ACTIVITY
Leaving out all pictures, give again each line exactly, from the start of the listing through the line that contains "Given: Uncheck Use display name".

##############################

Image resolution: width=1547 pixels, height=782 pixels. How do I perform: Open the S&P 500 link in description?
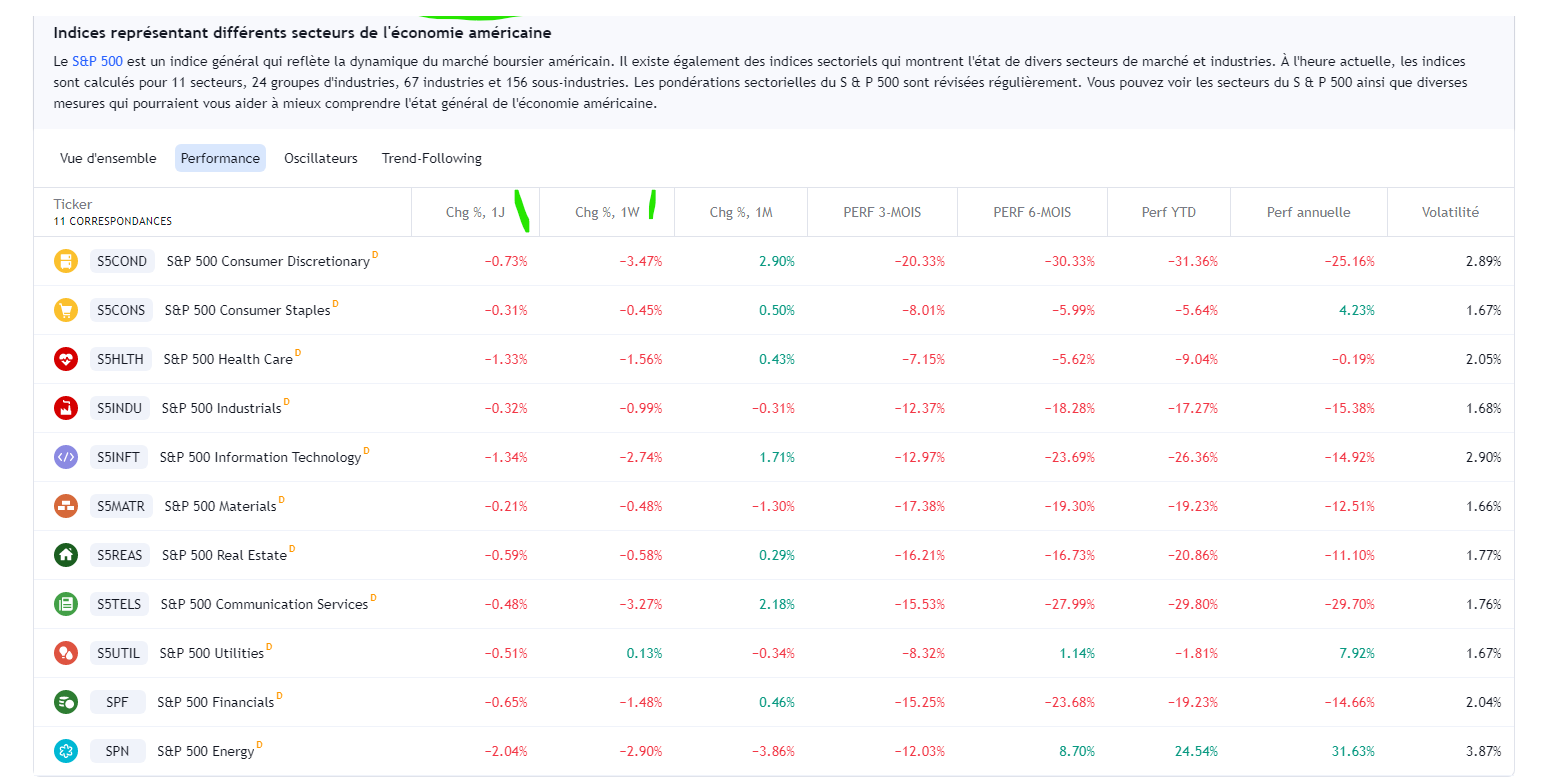pyautogui.click(x=97, y=61)
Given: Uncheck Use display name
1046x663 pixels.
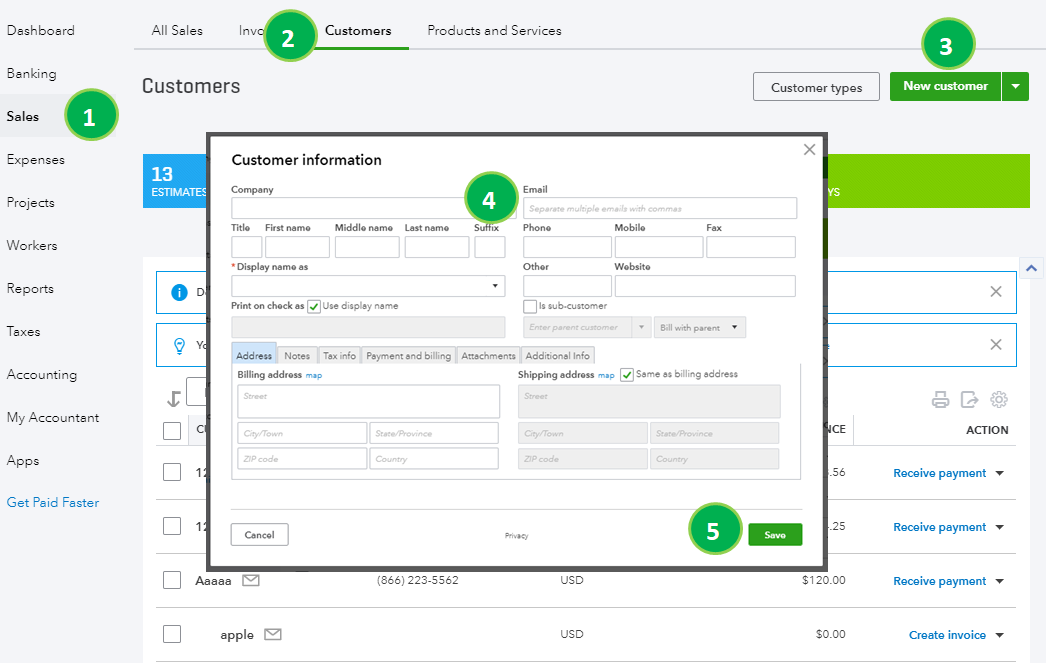Looking at the screenshot, I should pos(313,306).
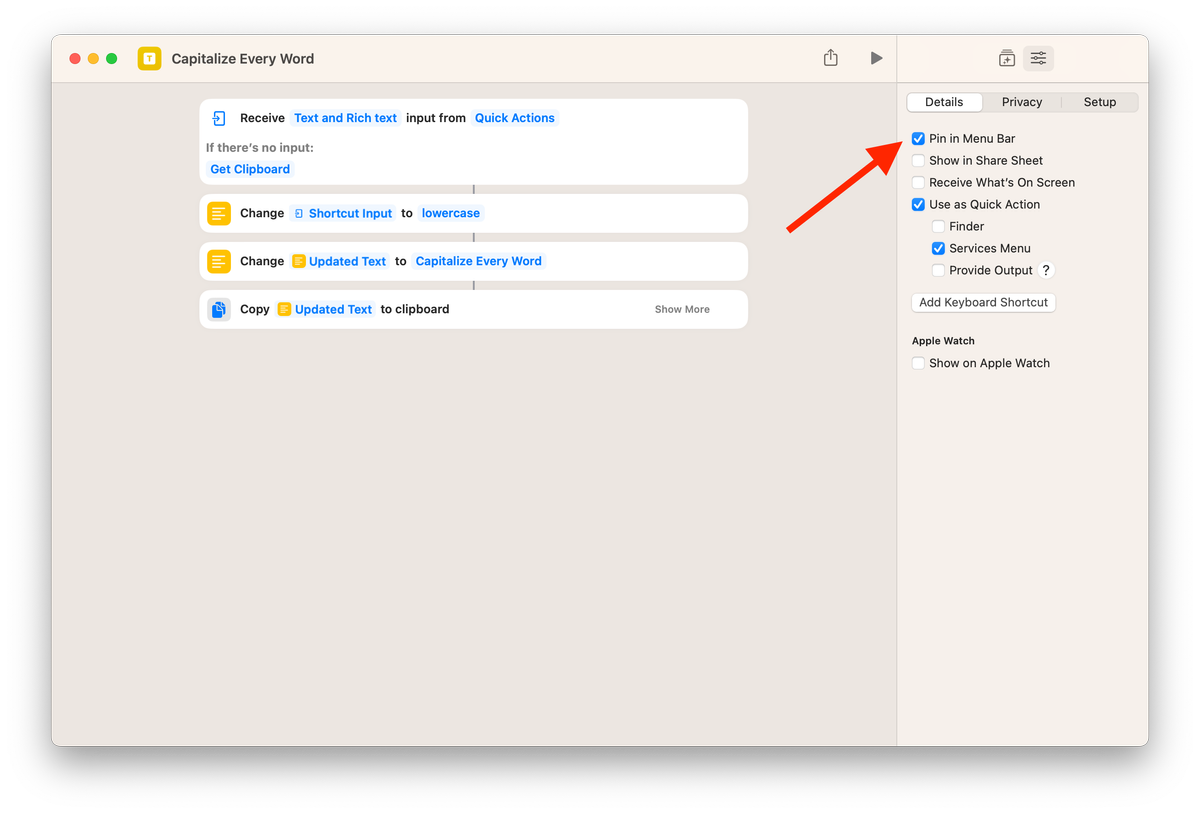Enable Show in Share Sheet

pyautogui.click(x=918, y=160)
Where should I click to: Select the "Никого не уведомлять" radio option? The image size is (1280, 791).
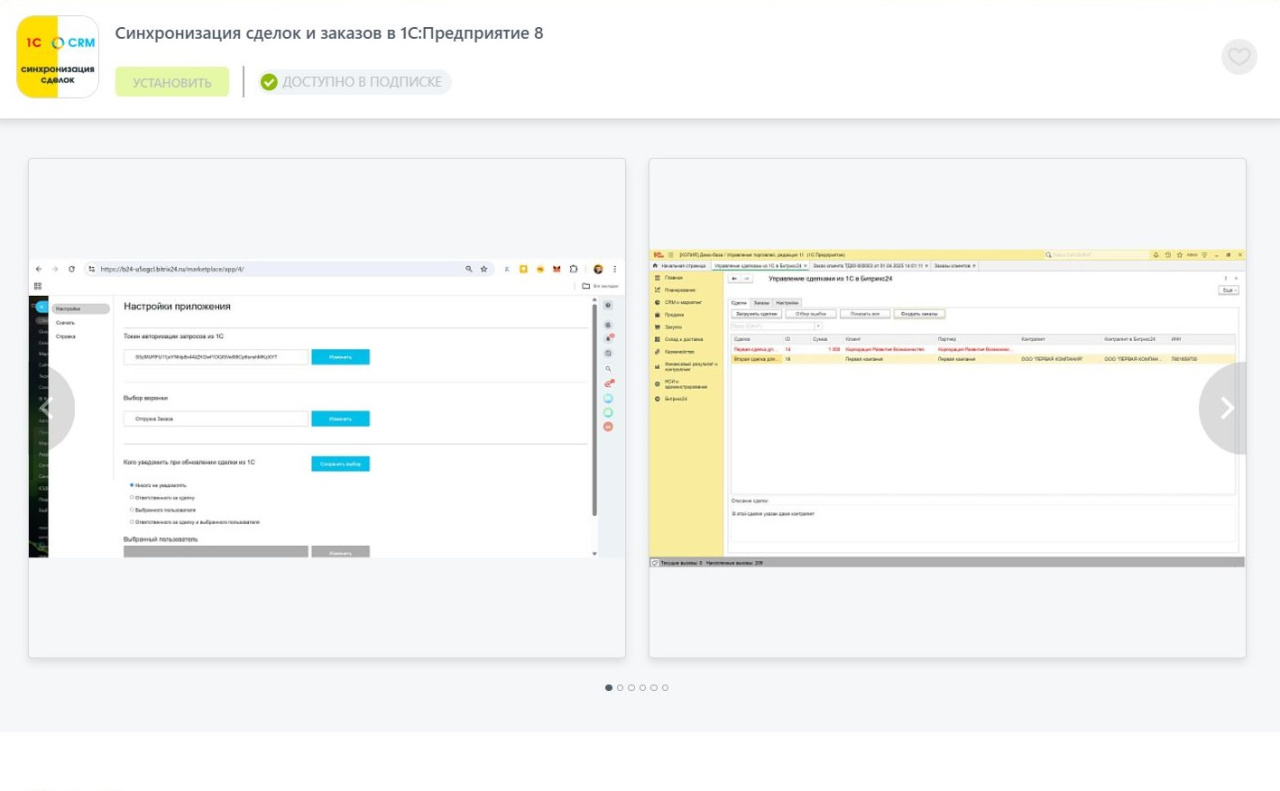(132, 485)
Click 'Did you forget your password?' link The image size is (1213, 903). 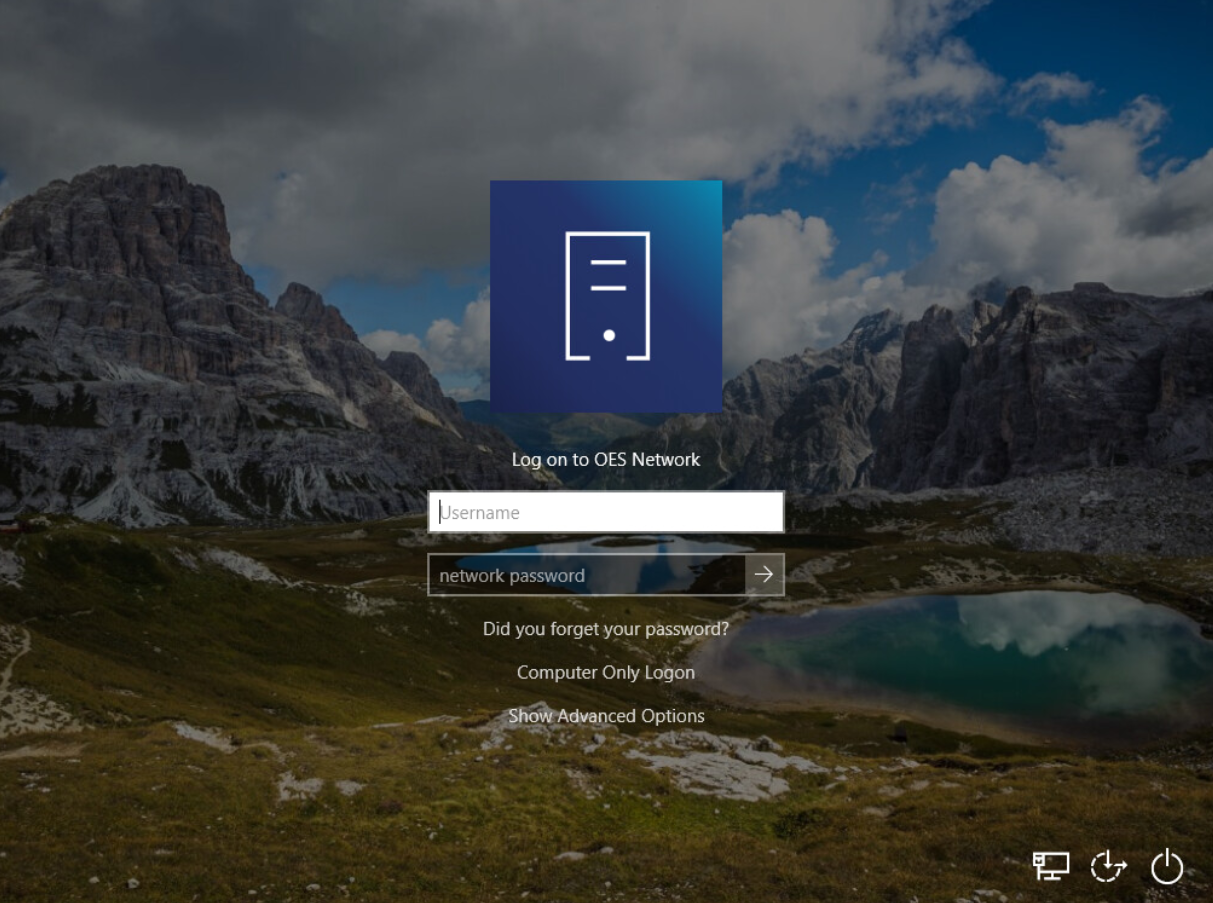point(606,629)
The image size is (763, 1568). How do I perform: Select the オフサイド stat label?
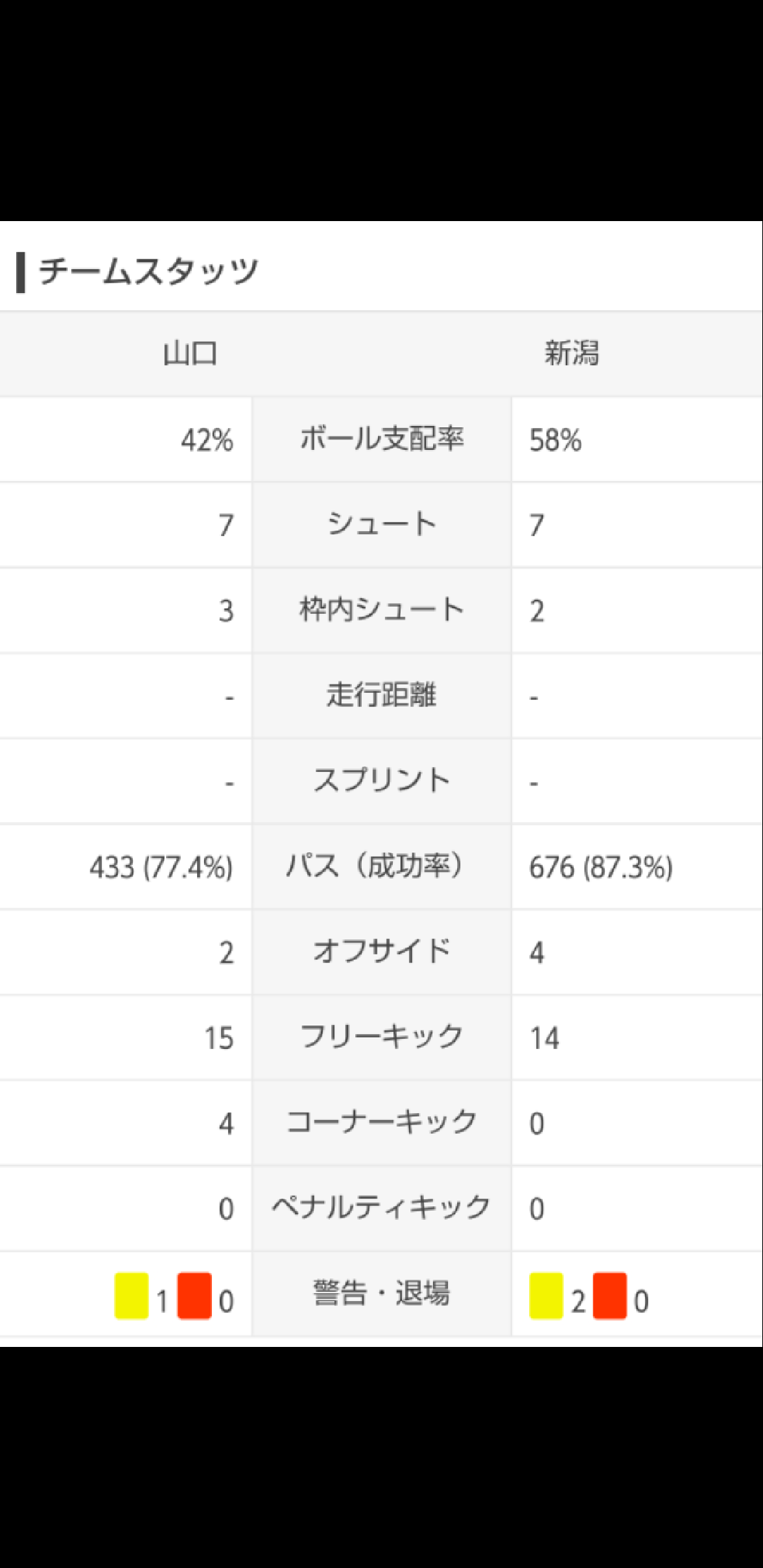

##############################

TASK OUTPUT
Image resolution: width=1547 pixels, height=782 pixels. How do I perform: Open the S&P 500 link in description?
pyautogui.click(x=97, y=61)
Given: Uncheck Use display name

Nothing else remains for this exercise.